### ASSIGNMENT
Please repeat each line from the one holding "Task: Click the Buy another button" through the final line of the data, exactly as it stands, with no pictures.

==================================================

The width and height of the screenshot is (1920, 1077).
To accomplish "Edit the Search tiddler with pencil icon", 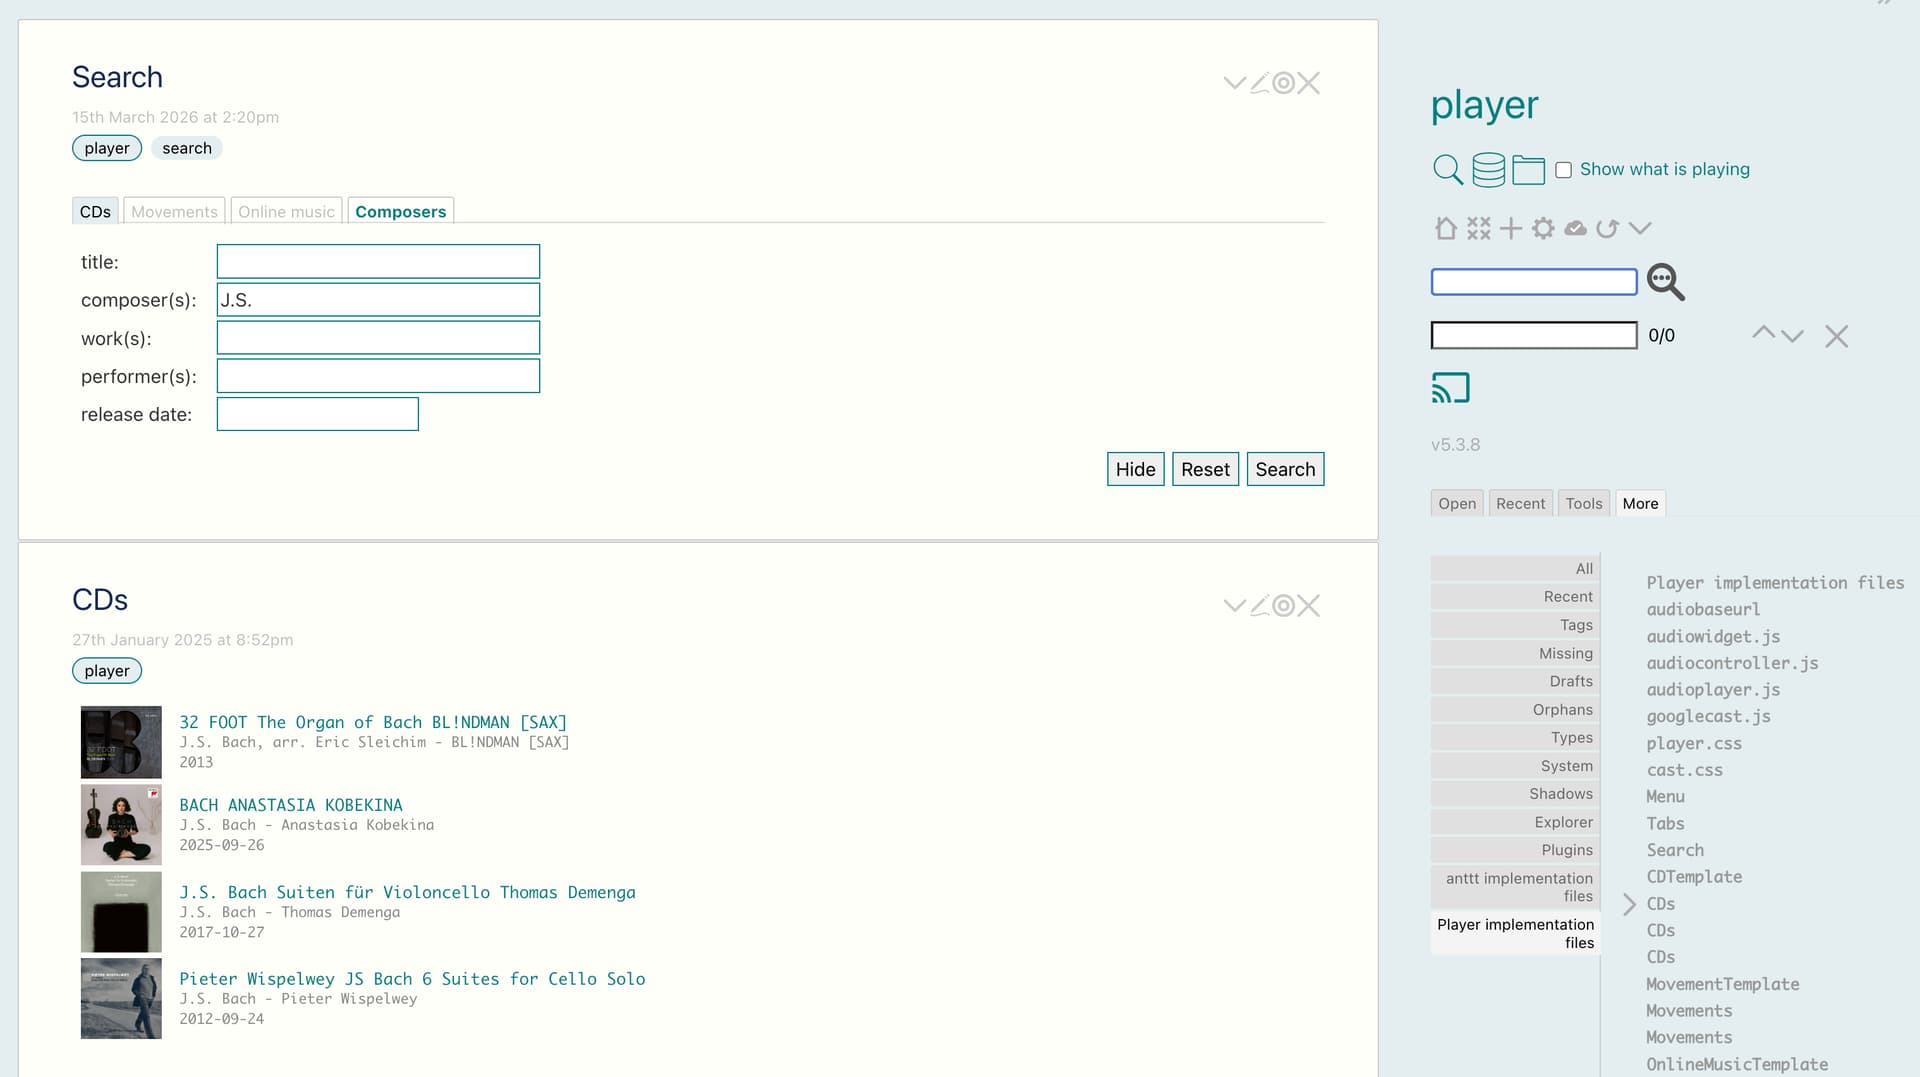I will pyautogui.click(x=1259, y=83).
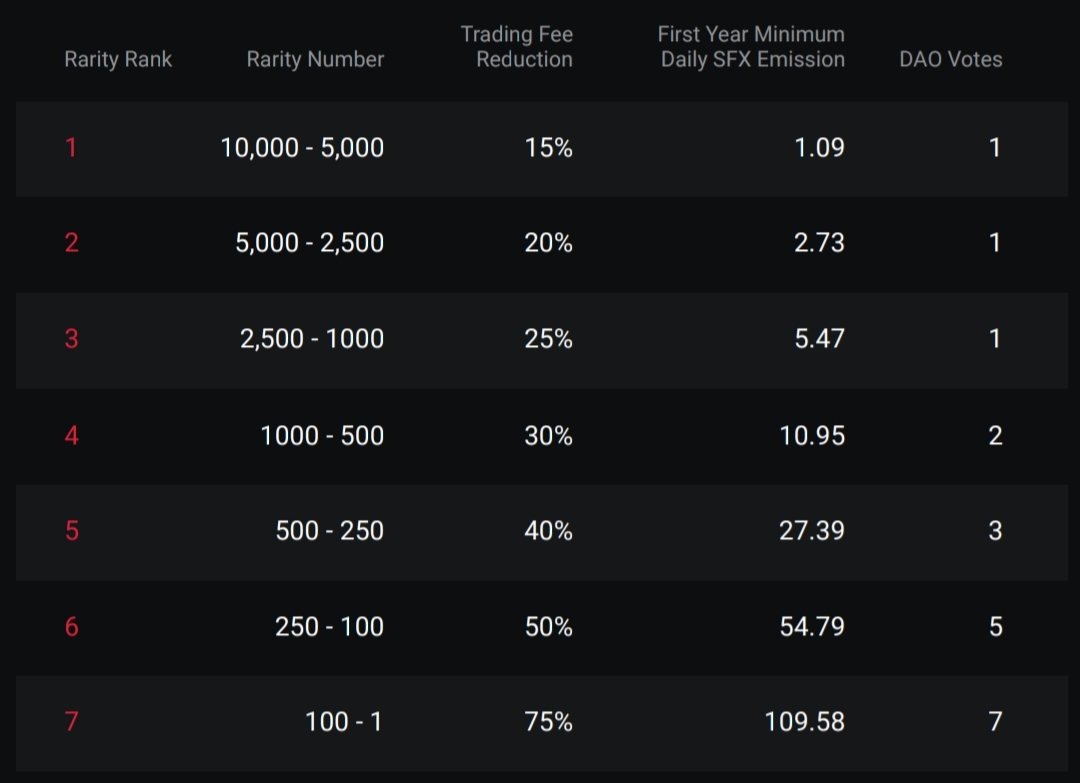Click the 20% trading fee value
This screenshot has width=1080, height=783.
[x=548, y=242]
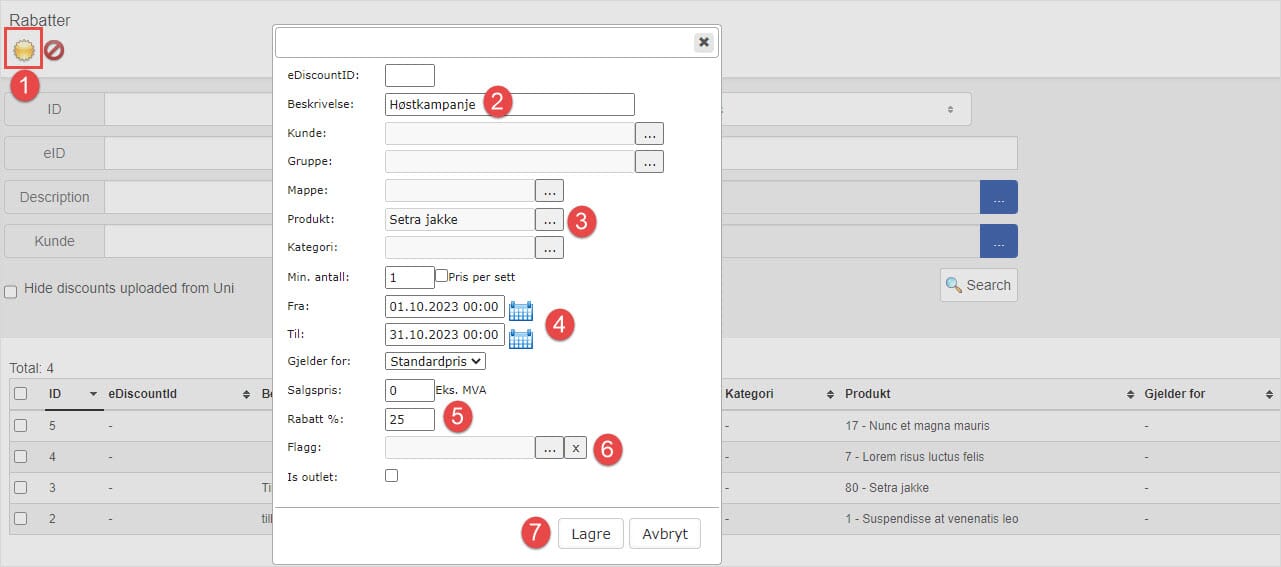
Task: Toggle the Is outlet checkbox
Action: [392, 476]
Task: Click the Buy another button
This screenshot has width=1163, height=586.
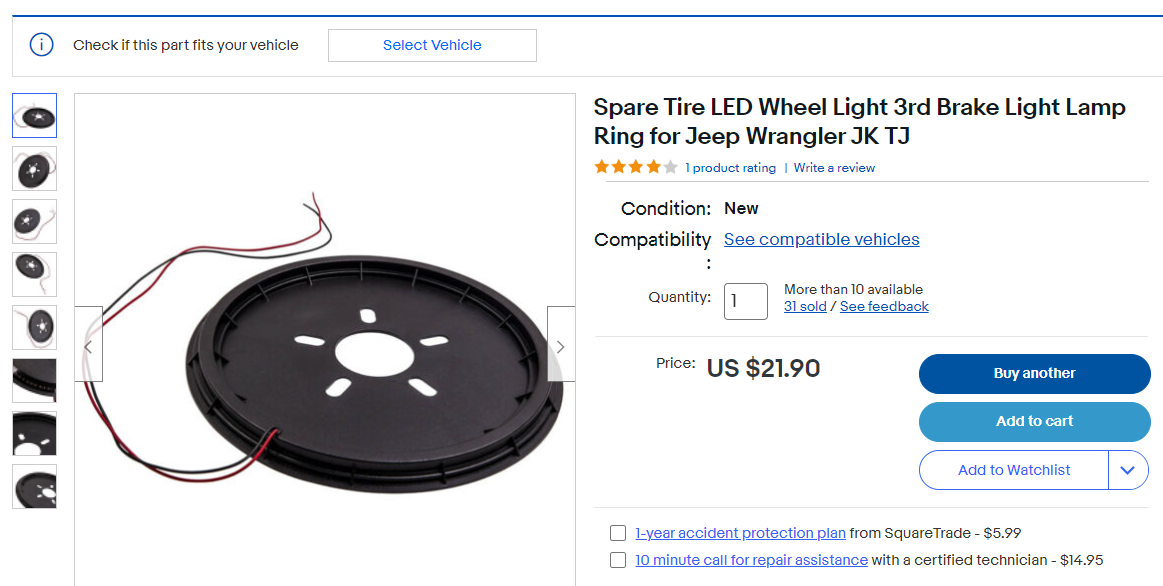Action: [1034, 373]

==================================================

### RESULT OF THE EXERCISE
Task: Click the Buy another button
This screenshot has width=1163, height=586.
Action: [1034, 373]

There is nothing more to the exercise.